======== SUPPLIED INFORMATION ========
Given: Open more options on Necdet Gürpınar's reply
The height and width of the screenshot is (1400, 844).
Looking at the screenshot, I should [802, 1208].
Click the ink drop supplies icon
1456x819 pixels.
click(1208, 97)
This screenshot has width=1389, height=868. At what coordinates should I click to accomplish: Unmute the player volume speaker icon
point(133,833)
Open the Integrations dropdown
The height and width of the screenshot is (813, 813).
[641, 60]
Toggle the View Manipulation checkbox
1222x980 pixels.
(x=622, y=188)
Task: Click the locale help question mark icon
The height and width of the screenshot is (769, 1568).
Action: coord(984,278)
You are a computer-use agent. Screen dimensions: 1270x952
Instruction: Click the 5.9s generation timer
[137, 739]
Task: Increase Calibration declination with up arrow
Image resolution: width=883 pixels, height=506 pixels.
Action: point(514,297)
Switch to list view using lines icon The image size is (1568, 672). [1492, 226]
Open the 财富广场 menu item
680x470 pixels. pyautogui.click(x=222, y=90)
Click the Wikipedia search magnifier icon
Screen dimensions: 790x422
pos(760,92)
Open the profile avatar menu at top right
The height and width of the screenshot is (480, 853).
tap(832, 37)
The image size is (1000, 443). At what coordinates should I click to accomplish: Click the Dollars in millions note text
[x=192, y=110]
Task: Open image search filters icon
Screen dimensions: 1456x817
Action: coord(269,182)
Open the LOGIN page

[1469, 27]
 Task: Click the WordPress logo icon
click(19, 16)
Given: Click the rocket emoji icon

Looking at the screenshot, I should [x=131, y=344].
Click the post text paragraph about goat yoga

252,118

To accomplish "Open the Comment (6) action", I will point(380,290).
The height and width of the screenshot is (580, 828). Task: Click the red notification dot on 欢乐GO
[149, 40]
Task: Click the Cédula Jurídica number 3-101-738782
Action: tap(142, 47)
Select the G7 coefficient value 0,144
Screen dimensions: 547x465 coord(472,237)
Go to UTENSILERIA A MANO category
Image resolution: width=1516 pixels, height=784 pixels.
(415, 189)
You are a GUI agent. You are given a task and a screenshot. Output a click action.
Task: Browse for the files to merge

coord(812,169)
========
YOUR INSTRUCTIONS: Copy all of the material above word for word, keeping every line in its original order.

RESULT BELOW:
Given: Open more options on Necdet Gürpınar's reply
The height and width of the screenshot is (1400, 844).
Looking at the screenshot, I should [802, 1208].
Click the ink drop supplies icon
1456x819 pixels.
click(1208, 97)
This screenshot has width=1389, height=868. At what coordinates should I click to accomplish: Unmute the player volume speaker icon
point(133,833)
Open the Integrations dropdown
The height and width of the screenshot is (813, 813).
[641, 60]
Toggle the View Manipulation checkbox
1222x980 pixels.
(x=622, y=188)
Task: Click the locale help question mark icon
The height and width of the screenshot is (769, 1568).
Action: coord(984,278)
You are a computer-use agent. Screen dimensions: 1270x952
Instruction: Click the 5.9s generation timer
[137, 739]
Task: Increase Calibration declination with up arrow
Image resolution: width=883 pixels, height=506 pixels.
Action: point(514,297)
Switch to list view using lines icon The image size is (1568, 672). [1492, 226]
Open the 财富广场 menu item
680x470 pixels. pyautogui.click(x=222, y=90)
Click the Wikipedia search magnifier icon
Screen dimensions: 790x422
pos(760,92)
Open the profile avatar menu at top right
The height and width of the screenshot is (480, 853).
tap(832, 37)
The image size is (1000, 443). At what coordinates should I click to accomplish: Click the Dollars in millions note text
[x=192, y=110]
Task: Open image search filters icon
Screen dimensions: 1456x817
Action: coord(269,182)
Open the LOGIN page

[1469, 27]
 Task: Click the WordPress logo icon
click(19, 16)
Given: Click the rocket emoji icon

Looking at the screenshot, I should [x=131, y=344].
Click the post text paragraph about goat yoga

252,118

To accomplish "Open the Comment (6) action", I will point(380,290).
The height and width of the screenshot is (580, 828). Task: Click the red notification dot on 欢乐GO
[149, 40]
Task: Click the Cédula Jurídica number 3-101-738782
Action: tap(142, 47)
Select the G7 coefficient value 0,144
Screen dimensions: 547x465 coord(472,237)
Go to UTENSILERIA A MANO category
Image resolution: width=1516 pixels, height=784 pixels.
(415, 189)
You are a GUI agent. You are given a task and a screenshot. Output a click action.
Task: Browse for the files to merge

coord(812,169)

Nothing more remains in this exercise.